Le service d'électricité de Terre-Neuve-et-Labrador, qui s'estime désavantagé par ce que la province considère comme une entente injuste avec le Québec, envisage d'exporter de l'électricité du projet de développement du Bas-Churchill aux États-Unis, via les Maritimes.
La Newfoundland Hydro et la société Emera Inc. ont annoncé lundi la signature d'une lettre d'entente en vue d'"explorer la possibilité d'acheminer l'énergie produite par le projet du Bas-Churchill aux marchés de la Nouvelle-Angleterre et des Maritimes".
Newfoundland Hydro, Emera et la filiale d'Emera Nova Scotia Power "travailleront en collaboration pour étudier en détail les aspects techniques, économiques, financiers et réglementaires" du projet, indique un communiqué conjoint.
Parmi les options envisageables pour la transmission de l'énergie figure l'installation d'un câble sous-marin dans les Maritimes, si aucun accord acceptable ne peut être conclu avec Hydro-Québec.
Le projet du Bas-Churchill, au Labrador, aurait une capacité de production estimée à plus de 2800 mégawatts, soit suffisamment pour alimenter 1,5 million de foyers.
Ce projet serait distinct de l'entente antérieure entre le Québec et Terre-Neuve sur le développement du Haut-Churchill, que Terre-Neuve trouve désavantageuse. Ce contrat n'expire pas avant 2041. Le projet du Haut-Churchill est "un contrat séparé", note Jim Feehan, professeur de l'Université Memorial, à Saint-Jean.
L'électricité produite par le Haut-Churchill est vendue principalement au Québec. Le projet du Bas-Churchill reste à développer, a-t-il précisé.
En principe, Terre-Neuve peut vendre l'énergie (du Bas-Churchill) au Québec ou ailleurs au Canada, aux États-Unis, ou la garder pour l'utiliser dans la province, a-t-il dit. Ils peuvent la vendre peu importe où, à condition de pouvoir l'acheminer. Mais plus on pousse loin en Amérique du Nord, plus cela pourrait coûter cher, a-t-il précisé.

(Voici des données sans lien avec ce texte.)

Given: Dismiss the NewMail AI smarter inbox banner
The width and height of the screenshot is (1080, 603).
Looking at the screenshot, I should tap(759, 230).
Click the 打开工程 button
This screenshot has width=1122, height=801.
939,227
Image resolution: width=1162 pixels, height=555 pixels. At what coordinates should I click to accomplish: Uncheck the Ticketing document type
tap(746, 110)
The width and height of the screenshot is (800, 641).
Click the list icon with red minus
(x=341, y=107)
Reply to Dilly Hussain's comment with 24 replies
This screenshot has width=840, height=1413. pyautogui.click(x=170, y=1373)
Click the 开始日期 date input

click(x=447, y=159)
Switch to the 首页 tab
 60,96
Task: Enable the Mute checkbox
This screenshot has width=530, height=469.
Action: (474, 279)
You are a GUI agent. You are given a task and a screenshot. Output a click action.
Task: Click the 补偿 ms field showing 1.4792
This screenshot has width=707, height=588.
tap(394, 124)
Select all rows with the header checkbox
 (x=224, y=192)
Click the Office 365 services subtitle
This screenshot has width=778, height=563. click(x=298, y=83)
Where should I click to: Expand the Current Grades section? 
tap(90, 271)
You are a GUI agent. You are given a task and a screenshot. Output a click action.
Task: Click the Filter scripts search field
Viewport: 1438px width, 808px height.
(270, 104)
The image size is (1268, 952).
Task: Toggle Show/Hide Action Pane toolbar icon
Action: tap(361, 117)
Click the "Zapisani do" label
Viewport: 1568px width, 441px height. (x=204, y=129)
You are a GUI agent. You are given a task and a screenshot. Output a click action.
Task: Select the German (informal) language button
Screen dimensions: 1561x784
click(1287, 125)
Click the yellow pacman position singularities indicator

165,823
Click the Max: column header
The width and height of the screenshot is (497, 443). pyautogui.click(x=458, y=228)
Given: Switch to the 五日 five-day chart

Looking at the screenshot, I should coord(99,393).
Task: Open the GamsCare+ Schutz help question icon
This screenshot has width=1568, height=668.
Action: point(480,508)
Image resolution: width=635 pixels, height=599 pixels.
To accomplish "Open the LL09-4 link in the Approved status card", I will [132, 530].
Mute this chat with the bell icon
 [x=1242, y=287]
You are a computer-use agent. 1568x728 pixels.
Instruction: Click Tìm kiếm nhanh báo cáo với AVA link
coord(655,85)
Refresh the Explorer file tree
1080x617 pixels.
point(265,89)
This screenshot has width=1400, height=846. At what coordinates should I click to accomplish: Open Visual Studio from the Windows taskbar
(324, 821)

Le développement du Bas-Churchill est sur la table à dessin, sous une forme ou une autre, depuis une trentaine d'années. Cependant, aucun financement n'est assuré, et le projet exigerait un plan d'ingénierie, une évaluation environnementale, un accord avec les Innus du Labrador et un contrat de vente de l'électricité produite.